Elles ne sont pas éludées, même si, il faut bien le reconnaître, elles sont traitées de façon assez sommaire. Retenons qu’un mécanisme de concertation renforcée est créé au niveau ministériel et que celui-ci pourra s’appuyer sur une unité opérationnelle conjointe.

Nos mésententes passées l’ont prouvé : en Méditerranée comme dans les Alpes, nous ne trouverons pas de solution efficace sans concertation. Notre groupe restera bien sûr extrêmement attentif aux évolutions de la situation migratoire sur le terrain, mais ces nouveaux dispositifs sont en soi un progrès.

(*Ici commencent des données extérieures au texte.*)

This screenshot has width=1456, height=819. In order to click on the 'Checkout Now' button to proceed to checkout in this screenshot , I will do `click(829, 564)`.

Je dirai un mot enfin sur la jeunesse. Nous savons tout le rôle qu’a joué l’Office franco-allemand pour la jeunesse (Ofaj) dans le resserrement des liens entre la France et l’Allemagne. Depuis soixante ans, près de 10 millions de jeunes ont pu, grâce à cette structure, participer à des programmes d’échange, faisant ainsi de la coopération franco-allemande une relation humaine, et pas seulement institutionnelle.

Dans ce domaine, les échanges transalpins ne partent pas d’une page blanche, loin de là ! Mais la création par ce traité d’un Conseil franco-italien de la jeunesse et d’un service civique franco-italien viendra accélérer et amplifier les contacts noués par ceux qui feront l’avenir de nos deux pays.

C’est peut-être la réussite de ce type de dispositifs qui, finalement, offrira le meilleur gage de succès du traité du Quirinal, car, au-delà des inévitables fluctuations de toute relation bilatérale, c’est bien le lien profond entre nos deux peuples qui permettra à ce texte de résister à l’épreuve du temps.

L’expérience passée nous incite à l’optimisme. Nous avons aujourd’hui l’occasion solennelle de réaffirmer et de consolider l’amitié profonde que se portent les nations française et italienne. Le groupe Les Républicains la saisira et soutiendra la ratification de ce traité.